** Listed entries follows **
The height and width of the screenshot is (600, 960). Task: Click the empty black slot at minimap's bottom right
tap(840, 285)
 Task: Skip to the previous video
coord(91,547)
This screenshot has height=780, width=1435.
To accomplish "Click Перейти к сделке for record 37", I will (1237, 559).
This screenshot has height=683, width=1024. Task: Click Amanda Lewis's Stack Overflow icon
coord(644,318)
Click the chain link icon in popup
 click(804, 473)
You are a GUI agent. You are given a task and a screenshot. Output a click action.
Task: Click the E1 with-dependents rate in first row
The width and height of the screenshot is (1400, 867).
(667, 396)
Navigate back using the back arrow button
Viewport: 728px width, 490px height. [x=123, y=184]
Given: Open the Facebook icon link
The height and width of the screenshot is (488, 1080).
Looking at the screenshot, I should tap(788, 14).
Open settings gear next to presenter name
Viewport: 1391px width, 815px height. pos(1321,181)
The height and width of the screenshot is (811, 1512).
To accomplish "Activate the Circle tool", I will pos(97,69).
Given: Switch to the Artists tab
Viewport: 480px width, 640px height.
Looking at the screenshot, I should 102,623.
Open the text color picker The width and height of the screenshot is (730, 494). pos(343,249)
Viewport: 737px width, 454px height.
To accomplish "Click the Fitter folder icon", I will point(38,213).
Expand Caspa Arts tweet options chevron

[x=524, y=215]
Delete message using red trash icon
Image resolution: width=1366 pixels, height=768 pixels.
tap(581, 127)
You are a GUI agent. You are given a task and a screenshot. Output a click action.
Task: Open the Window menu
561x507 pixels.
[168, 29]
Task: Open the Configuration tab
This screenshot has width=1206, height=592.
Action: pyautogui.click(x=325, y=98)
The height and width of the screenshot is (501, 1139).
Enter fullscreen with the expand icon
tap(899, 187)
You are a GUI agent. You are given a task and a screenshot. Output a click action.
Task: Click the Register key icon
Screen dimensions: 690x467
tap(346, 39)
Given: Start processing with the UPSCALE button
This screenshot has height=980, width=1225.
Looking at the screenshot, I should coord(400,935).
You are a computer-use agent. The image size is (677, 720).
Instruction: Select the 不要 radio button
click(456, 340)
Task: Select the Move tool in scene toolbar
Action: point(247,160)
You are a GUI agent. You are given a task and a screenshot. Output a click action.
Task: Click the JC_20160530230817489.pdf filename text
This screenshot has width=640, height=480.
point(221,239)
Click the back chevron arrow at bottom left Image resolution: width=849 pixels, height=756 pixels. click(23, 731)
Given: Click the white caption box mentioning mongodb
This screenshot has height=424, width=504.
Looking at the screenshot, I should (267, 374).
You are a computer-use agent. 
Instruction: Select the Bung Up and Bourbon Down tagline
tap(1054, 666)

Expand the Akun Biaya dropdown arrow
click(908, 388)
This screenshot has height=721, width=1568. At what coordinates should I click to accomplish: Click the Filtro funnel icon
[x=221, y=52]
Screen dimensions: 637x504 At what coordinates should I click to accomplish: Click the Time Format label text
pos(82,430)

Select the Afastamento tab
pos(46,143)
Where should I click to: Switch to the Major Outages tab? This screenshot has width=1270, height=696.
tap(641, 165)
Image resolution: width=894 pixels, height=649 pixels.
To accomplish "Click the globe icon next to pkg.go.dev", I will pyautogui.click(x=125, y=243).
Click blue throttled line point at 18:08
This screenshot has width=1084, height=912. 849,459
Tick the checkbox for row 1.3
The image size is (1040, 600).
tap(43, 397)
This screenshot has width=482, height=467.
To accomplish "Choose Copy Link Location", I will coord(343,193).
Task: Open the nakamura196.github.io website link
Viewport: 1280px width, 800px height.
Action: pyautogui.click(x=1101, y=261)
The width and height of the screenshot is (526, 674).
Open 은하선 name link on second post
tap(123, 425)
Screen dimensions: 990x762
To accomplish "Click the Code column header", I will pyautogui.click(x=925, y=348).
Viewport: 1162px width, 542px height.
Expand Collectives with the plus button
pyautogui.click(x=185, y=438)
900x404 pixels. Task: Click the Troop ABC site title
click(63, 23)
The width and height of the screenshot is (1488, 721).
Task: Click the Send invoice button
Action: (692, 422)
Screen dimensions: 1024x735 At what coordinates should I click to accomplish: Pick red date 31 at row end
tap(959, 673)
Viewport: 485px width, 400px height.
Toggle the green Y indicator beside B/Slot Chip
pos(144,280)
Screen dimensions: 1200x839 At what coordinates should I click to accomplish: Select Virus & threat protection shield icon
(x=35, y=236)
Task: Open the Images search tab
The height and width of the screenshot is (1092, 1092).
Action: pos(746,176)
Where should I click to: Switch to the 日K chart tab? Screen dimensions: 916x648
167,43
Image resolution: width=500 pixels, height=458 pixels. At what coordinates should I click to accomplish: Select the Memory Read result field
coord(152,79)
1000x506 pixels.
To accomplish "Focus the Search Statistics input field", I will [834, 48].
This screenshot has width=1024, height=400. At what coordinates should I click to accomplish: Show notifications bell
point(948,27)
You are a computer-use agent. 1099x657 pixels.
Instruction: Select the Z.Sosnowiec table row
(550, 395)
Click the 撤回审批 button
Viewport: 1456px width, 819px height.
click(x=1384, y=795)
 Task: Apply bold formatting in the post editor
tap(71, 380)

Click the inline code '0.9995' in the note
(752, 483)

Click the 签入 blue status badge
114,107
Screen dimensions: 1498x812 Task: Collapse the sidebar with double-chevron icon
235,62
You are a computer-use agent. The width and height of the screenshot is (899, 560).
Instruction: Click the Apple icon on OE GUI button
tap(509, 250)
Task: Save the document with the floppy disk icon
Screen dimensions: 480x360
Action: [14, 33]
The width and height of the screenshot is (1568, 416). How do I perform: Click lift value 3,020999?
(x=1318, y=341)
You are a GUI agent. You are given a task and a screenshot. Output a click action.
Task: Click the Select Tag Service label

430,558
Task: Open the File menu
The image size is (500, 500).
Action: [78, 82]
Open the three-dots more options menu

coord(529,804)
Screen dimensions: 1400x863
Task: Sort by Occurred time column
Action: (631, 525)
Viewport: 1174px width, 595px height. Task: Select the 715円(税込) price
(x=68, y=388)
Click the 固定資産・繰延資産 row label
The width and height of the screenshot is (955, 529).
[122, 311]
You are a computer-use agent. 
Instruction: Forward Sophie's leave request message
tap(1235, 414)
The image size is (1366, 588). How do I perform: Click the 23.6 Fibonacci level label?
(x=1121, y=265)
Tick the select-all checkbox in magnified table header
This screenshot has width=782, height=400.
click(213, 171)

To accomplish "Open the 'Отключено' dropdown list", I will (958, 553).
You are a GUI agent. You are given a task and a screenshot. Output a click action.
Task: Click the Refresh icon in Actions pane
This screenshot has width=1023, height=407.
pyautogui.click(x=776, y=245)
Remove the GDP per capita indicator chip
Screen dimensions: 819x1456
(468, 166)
** End of Listed entries **
*What needs to be done:* Lines containing "header" in the records above: how many are there? Give only the number.

*Answer to this task:* 2